Security Coordination
The Israelis were impressed by the performance of the PA security forces in theWest Bank. The head of the Israeli Civil Administration in the West Bank, colonel Yoav Merdkhay, complimented the direct security coordination between both sides. His statement was reported by al-Dostour newspaper on 13/9/2009, “We are fighting a real battle against the civil and social organization of Hamas, and currently we are putting all our efforts and power to fight against all the institutions of Hamas.”

Minutes of a meeting held between Israeli and Palestinian officers were made public by Nahum Barnia, a senior analyst in Hebrew newspaper Yedioth Ahranot, and its Arabic translation was published by al-Quds al-Arabi newspaper on 22/9/2008. The minutes (if that is a true document) should be considered very carefully, where it assert the role of the security bodies. Barnia quotes from Abu al-Fateh, the head of the Palestinian security, his words to the Israeli officers: “there is no disagreement among us, our enemy is common: Hamas.” The report also quotes Mohammad Faraj, the head of Palestinian military intelligence, saying, “we are in a very hard battle… we decided to fight till the end, Hamas is the enemy, we decided to raise war against Hamas… you have reached a truce [hudna] with them, but we hadn’t”!! Faraj added, “we shall take care of any Hamas institution you recommend, you have given us recently 64 names of Hamas institutions, we are done with 50 of them. Some of those were shut down, in others we replaced the administration and put our hands on their money.” Faraj further bragged in front of the Israelis about the readiness and ability of the PA security forces to break into mosques and universities unlike the Israelis! According to the report.

The Israeli interior ministry reported in the Jerusalem Post that “the security coordination is unprecedented”, and that it has reached superior levels, where 247 meetings have been held between Israeli and Palestinian officers from the beginning of 2008 till the date of publishing the report in early December 2008.

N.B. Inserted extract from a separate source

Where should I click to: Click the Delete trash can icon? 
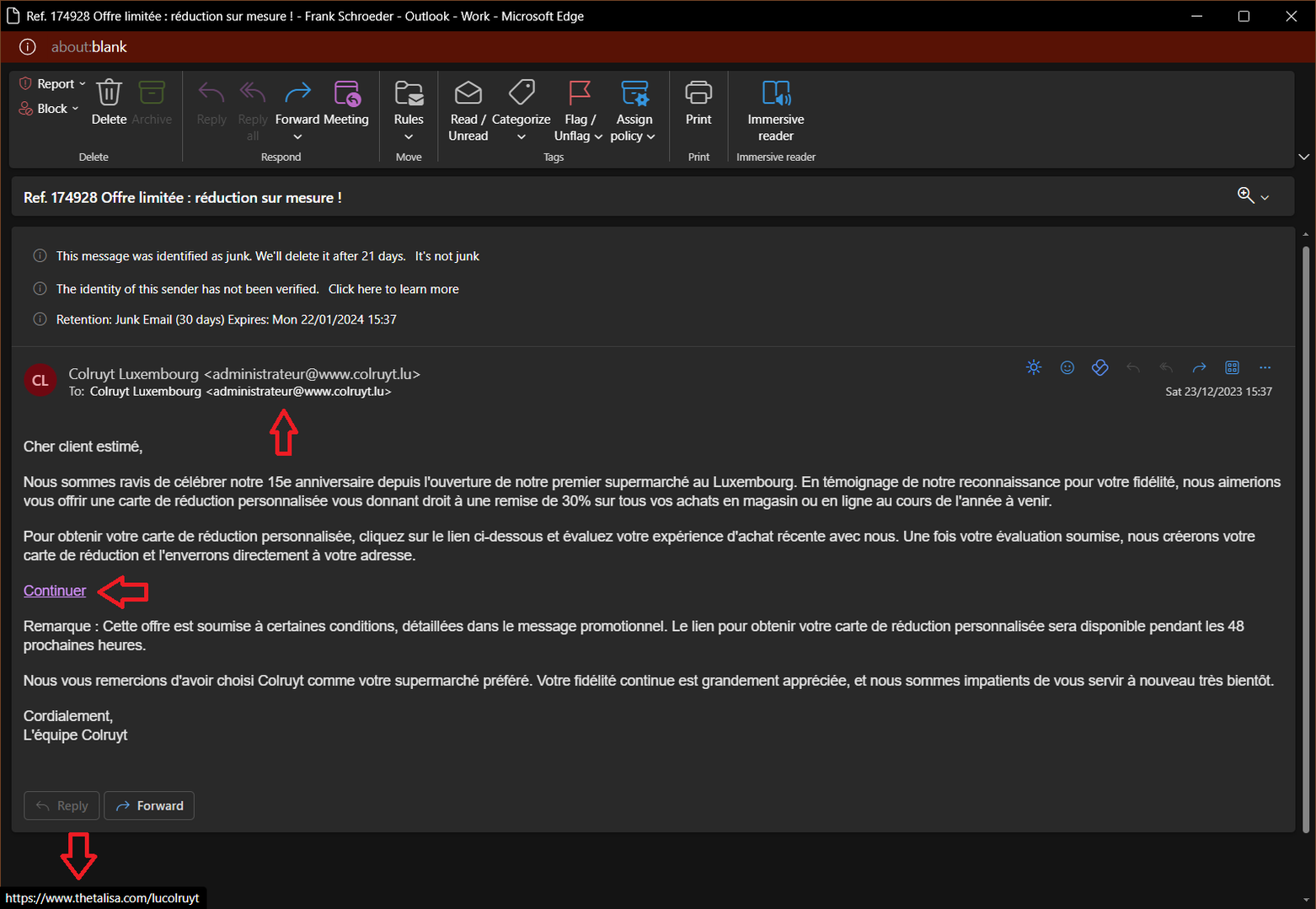pyautogui.click(x=109, y=94)
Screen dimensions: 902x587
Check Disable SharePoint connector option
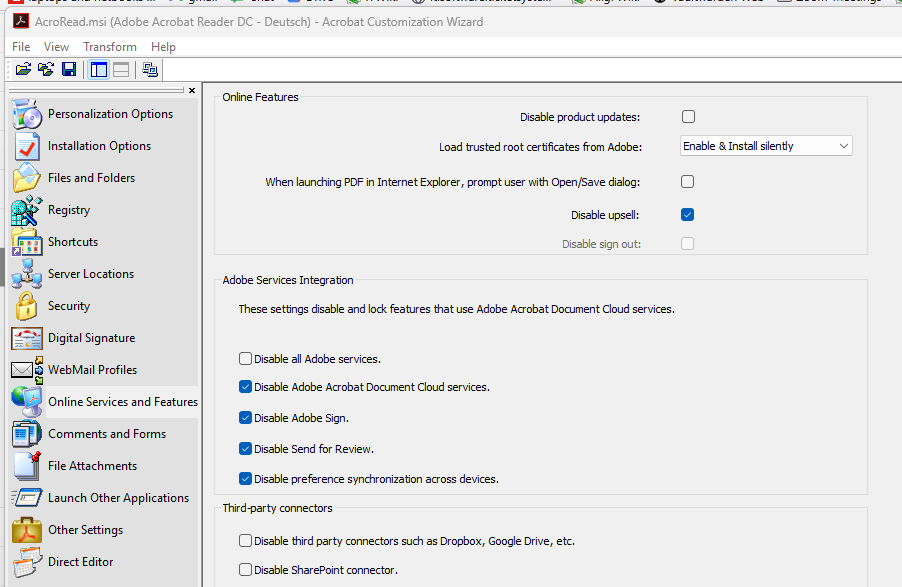point(246,570)
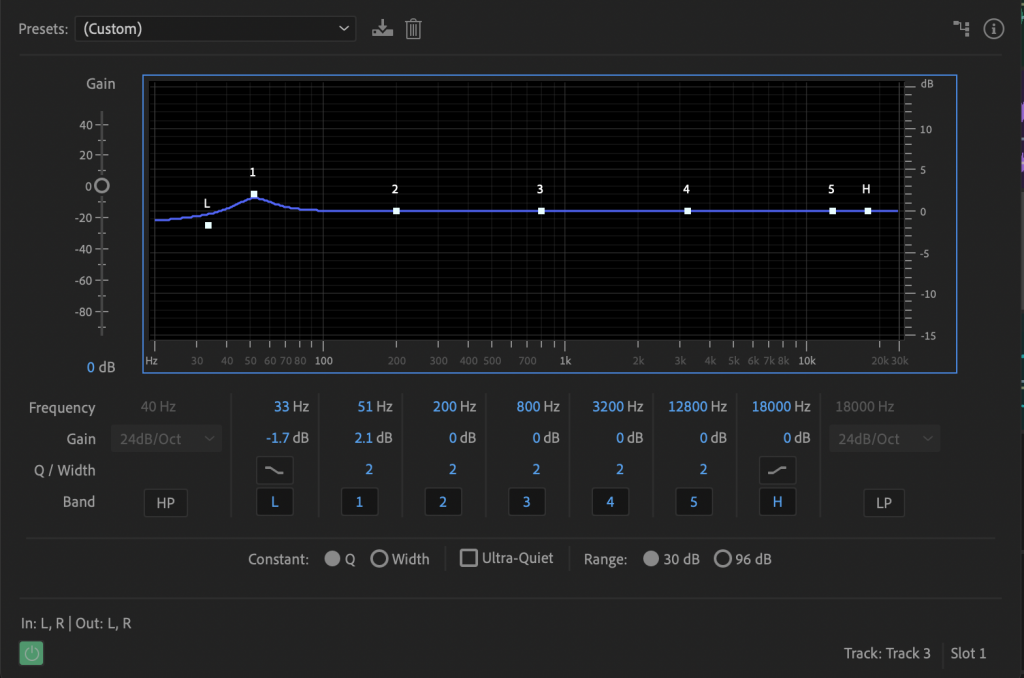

The Palestinian battalion, with 620 members, that has completed its training in a nearby Arab state, according to the proposal of General Keith Dayton, returned to the West Bank on 28/5/2008. The Israeli newspaper Haaretz stated that all the members and “concerned” with that battalion know that their stated objective is clear to everyone and it is to “combat Hamas”. The report mentioned that the PA names the battalion members as “Children of Dayton”!

The Security Files and the Palestinian Dialogue
When “children of Dayton” perform their authoritative, Israeli and American duties, Cairo talks between Fatah and Hamas sound like political nonsense and useless time-waste; especially when the talks are only focusing on the so-called security reform in the Gaza Strip. In fact, the major part of the national Palestinian project (the West Bank is 16 times larger than Gaza strip) is actually under the Israeli control and suffers systematic repression of opposition national and Islamic forces.

The security issue is more complicated than the issues of forming a unity government or holding presidential and legislative elections. The reason is that addressing the security issue is related to the systematic view of the functional role of the security bodies and its objective, framework and codes of conduct and recruitment. This issue is essentially related with a prior Palestinian consensus on the priorities of the national project, on a common stance vis-à-vis Oslo and Roadmap, and on the relationship with Israel; add to this that it requires a true will on behalf of the Palestinian senior leaders to make recruitment in these bodies merit-based and open to all eligible and qualified Palestinians regardless of their political opinion or their compliance to Israeli and American conditions. This is why the security file might be the last one to be solved in the Palestinian dialogue.